N’était-il pas merveilleux de retrouver aux extrémités du monde, dans une île presque imperceptible sur la carte du globe, une parodie si vraie, si frappante des grands événemens qui, lorsque nous étions encore enfans, avaient agité l’Europe entière. Ainsi la mer du Sud avait aussi son Napoléon. Peut-être n’avait-il manqué au guerrier sauvage qu’un plus vaste théâtre pour remplir aussi un hémisphère de son nom et de sa renommée. N’est-il pas au moins étonnant de voir, aux deux points opposés de la terre, deux ambitions procéder par les mêmes moyens, et s’avancer vers un même but ? Entre Napoléon et Tahofa la distance est énorme sans doute ; mais aussi, entre la France et Tonga-Tabou !

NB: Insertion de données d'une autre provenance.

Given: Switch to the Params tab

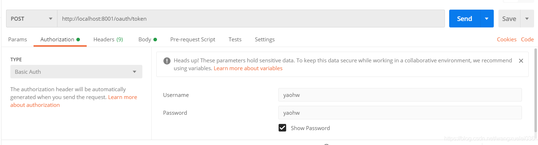Looking at the screenshot, I should 17,40.
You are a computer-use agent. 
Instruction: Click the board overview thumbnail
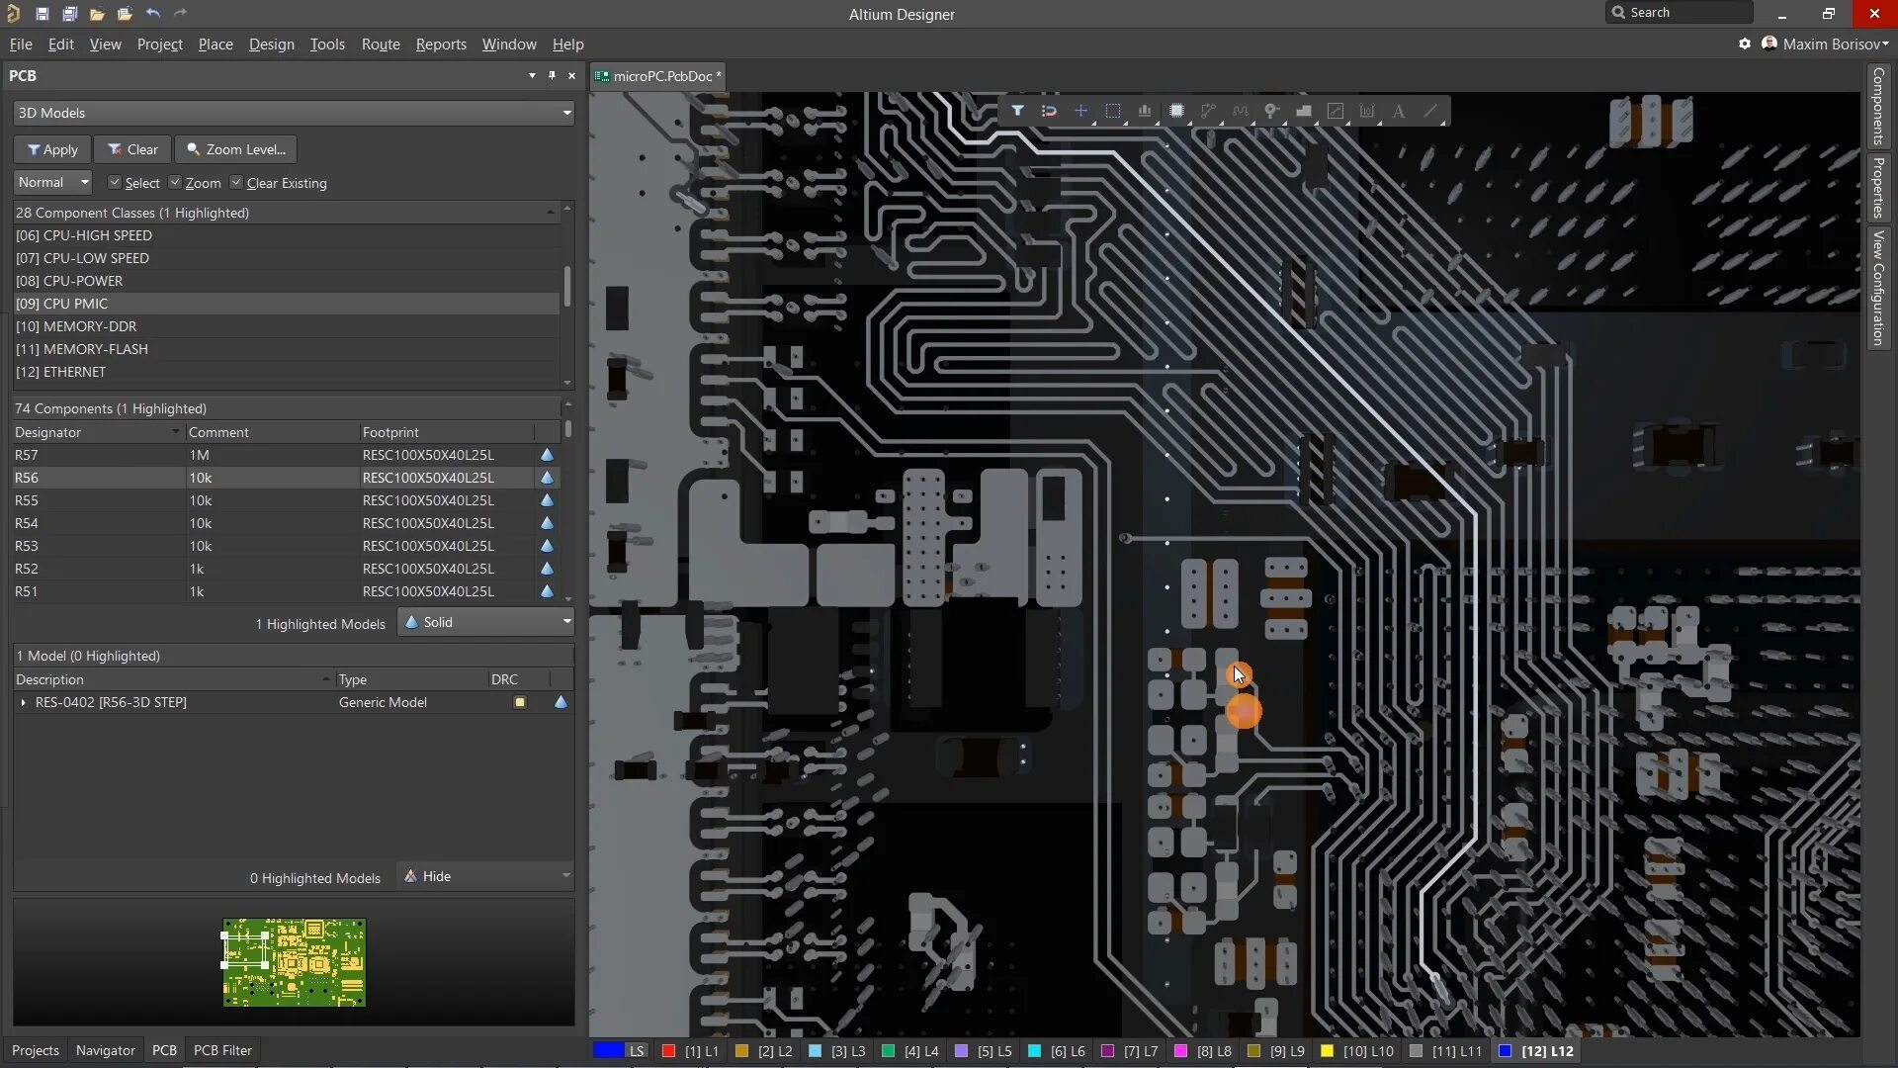[294, 962]
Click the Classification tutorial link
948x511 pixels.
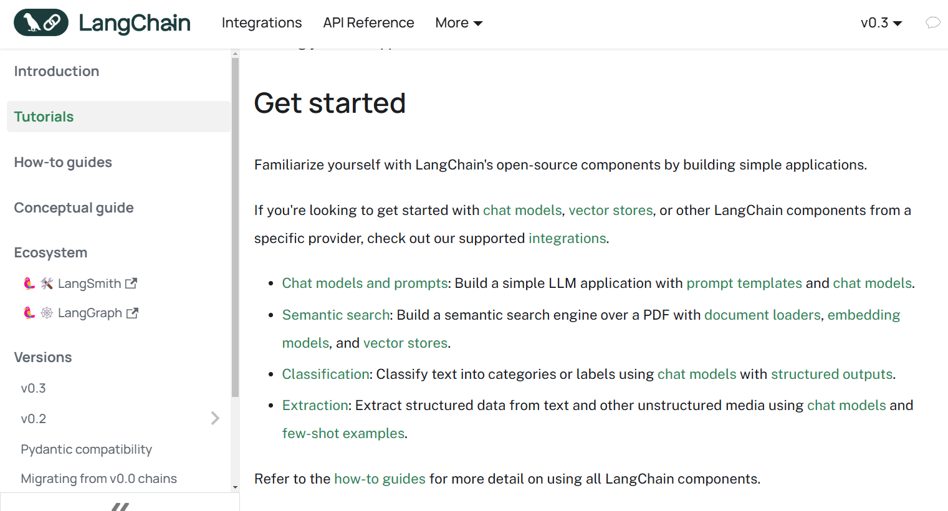[x=326, y=374]
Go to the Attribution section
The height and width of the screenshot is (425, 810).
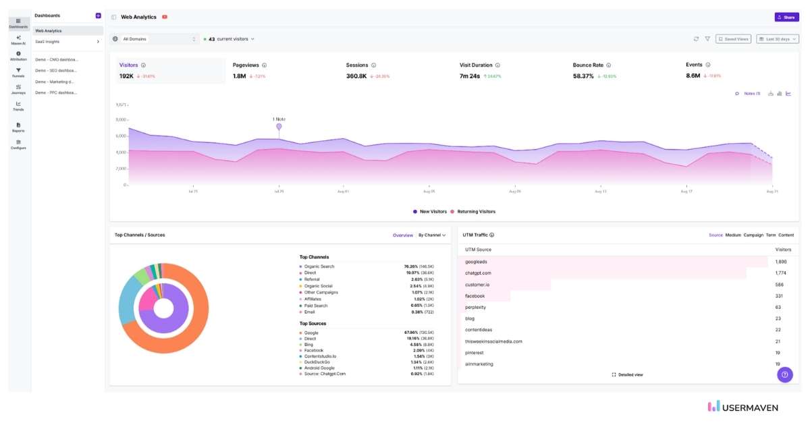18,56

L’incognito de mon illustre ami ne fut pas longtemps gardé à bord : Palou le présenta au commandant comme l’un des trois chefs de l’île, régnant plus particulièrement sur le district de Béa, grand village fortifié dans l’intérieur des terres. Tahofa reçut, comme ses collègues, des présens considérables, et devint, ainsi qu’eux, habitant du navire.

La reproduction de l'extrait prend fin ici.